Saturday, September 08, 2007

Stadion Siliwangi dan Kali Ini Menang


TUJUH September 2007. Ini kali kedua Tribun FC bisa bertanding di Stadion Siliwangi. Lawan kami adalah para perwira di lingkungan Kodim BS/0618 Bandung.
Pertandingan ini terselenggara berkat Tiah SM, wartawan Tribun. Dia memang dekat dengan Dandim Letkol Arm Dwi Jati Utomo. Makanya, menjelang puasa, saya minta Tiah ngajak Dandim tanding bola. Ternyata Dandim oke. Cuma syaratnya, Kodim yang sediain lapangan di Stadion Siliwangi, Tribun yang siapin suplai logistik.

Setelah kasak-kusuk di kantor, akhirnya kantor memberi acc untuk membeli snack. Padahal biasanya susah. Lagi baek kali, thanks ya... Jadilah kami bertanding di kandang macan. Kita ketar-ketir juga. Soalnya, bertanding pas hari Jumat pagi. Itu waktunya wartawan meliput dan sebagian teman lay out istirahat. Tapi untungnya pemain yang datang lebih dari 11. Jadi ada cadangan. 5 menit main langsung angkat tangan minta diganti.


Selain Dandim, turun pula memperkuat PS Kodim, Kasdim dan sejumlah Danramil. Satu keberuntungan juga buat Tribun FC. Personel di Kodim kan kebanyakan udah rada tua. Otomatis perut mulai ke depan, napas ngos-ngosan.

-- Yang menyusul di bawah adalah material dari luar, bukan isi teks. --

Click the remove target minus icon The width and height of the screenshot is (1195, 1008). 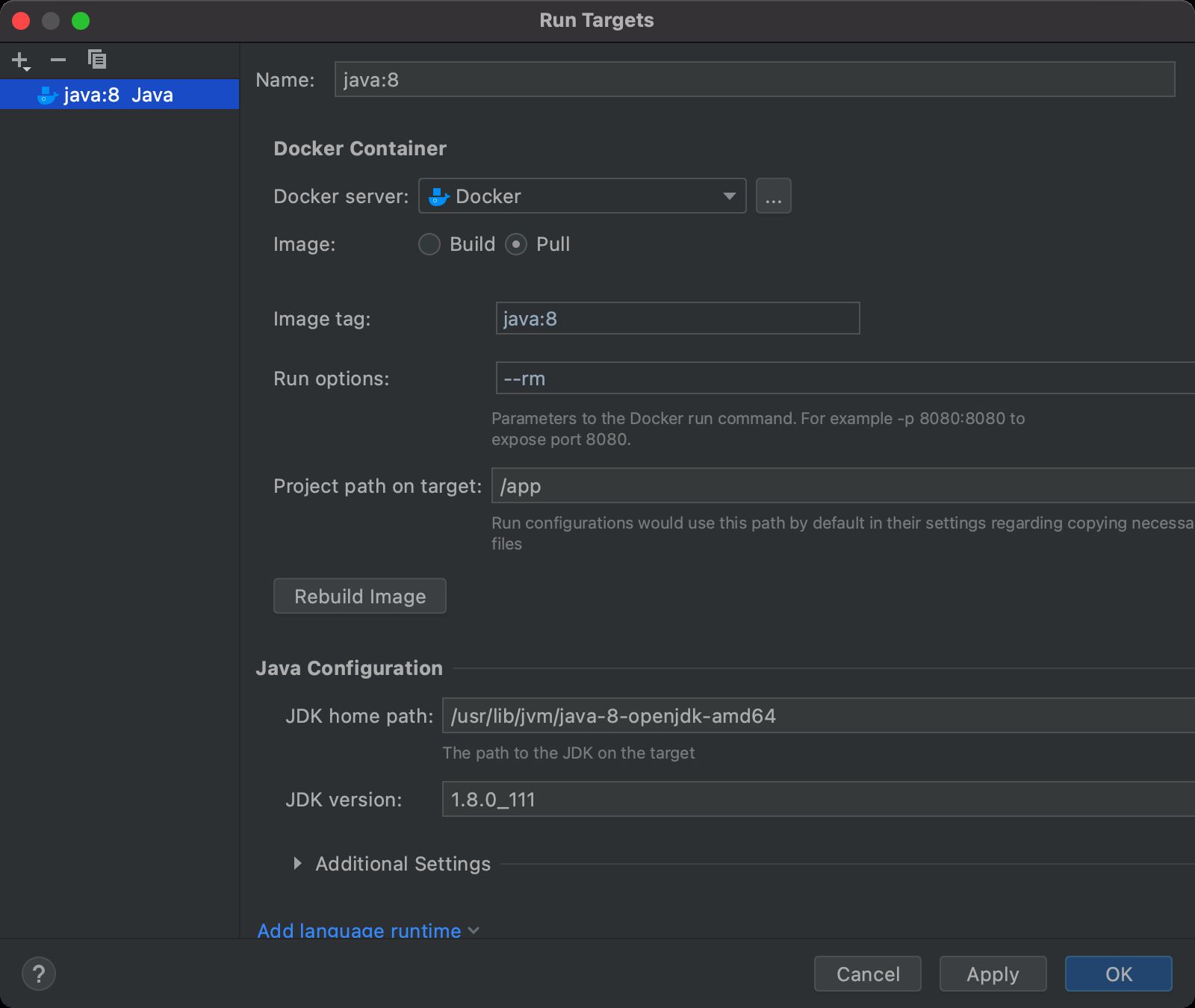[x=58, y=60]
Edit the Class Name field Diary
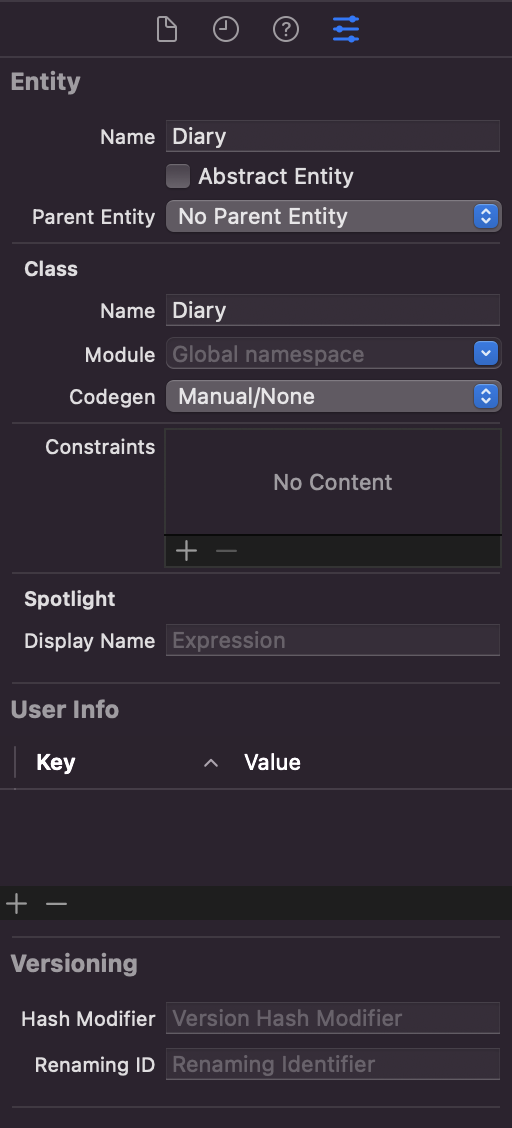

Jadi kalau diadu fisik, kita enggak terlalu malu kalau kalah, he he...

Karena memang Old Soldier semua, ya Tribun FC yang menang. Skornya 6-1. "Awas, nanti sehabis Lebaran, tunggu pembalasan kita. Jago-jagonya nanti pada turun semua," ancam Dandim yang murah senyum itu.

Oke deh Pak, kita tunggu tantangannya. Mudah-mudahan di Siliwangi lagi. (*)

Pilkada Cimahi

SABTU, 8 September 2007. Ini hari bersejarah bagi warga Kota Cimahi. Karena di hari inilah, untuk pertama kalinya warga Kota cimahi bisa memilih Walikota secara langsung. Saat Cimahi jadi kota tahun 2001 lalu, walikota masih dipilih oleh DPRD.

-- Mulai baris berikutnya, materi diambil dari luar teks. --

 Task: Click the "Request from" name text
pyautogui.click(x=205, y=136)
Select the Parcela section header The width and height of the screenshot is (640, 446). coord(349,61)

Ada tiga pasangan calon yang berlaga di Pilkada Kota Cimahi ini. Nomor satu, Itoc Tochija dan Eddy Rahmat. Itoc adalah Walikota incumbent. Sementara Eddy adalah kader PDIP dan Ketua PHRI Bandung. Selain Partai Golkar dan PDIP, mereka ini juga didukung oleh PKB, PBB, dan partai-partai kecil.

Calon nomor dua adalah H Achmad Pawennei dan HM Syambas. Pawennei adalah pensiunan TNI AU dan sekarang ini jadi pengusaha, pemilik MBT. Sementara Syambas adalah mantan Kakandepag Cimahi dan sudah pensiun. Mereka diusung PPP dan Partai Demokrat.

Terakhir, pasangan H Iwa Karniwa dan Hj Diah Nurwitasari. Iwa adalah mantan Kepala Dispenda dan Bawasda Kota Cimahi, sedangkan Diah adalah kader PKS yang menjadi anggota DPRD Provinsi Jabar. Tentu dua orang ini didukung penuh PKS.

13 hari mereka berkampanye. Beragam janji mereka sampaikan kepada warga Cimahi. Stadion Sangkuriang, Lapangan Poral, Lapang Cibaligo, Gedung Serbaguna HMS Melong, adalah beberapa ruang yang menjadi arena kampanye ketiga pasangan ini.

Lantas apa kaitan Pilkada ini dengan keluarga saya? Tentu banyak kaitannya. Bagi saya, pilkada itu memecah belah keluarga. Memang begitu. Saya paparkan dulu bagaimana peta politik di keluarga saya, khususnya di Cihanjuang.

Secara tradisi sejak zaman Orba, keluarga Cihanjuang adalah pendukung utama PPP. Itu tentu karena unsur Nahdlatul Ulama melebur di PPP. Saya masih ingat saat Pemilu tahun 1982, saya yang waktu itu baru kelas 2 SD, ikut kampanye PPP bersama keluarga ke Cililin dan Soreang. Waktu itu juru Kampanye PPP adalah Rhoma Irama.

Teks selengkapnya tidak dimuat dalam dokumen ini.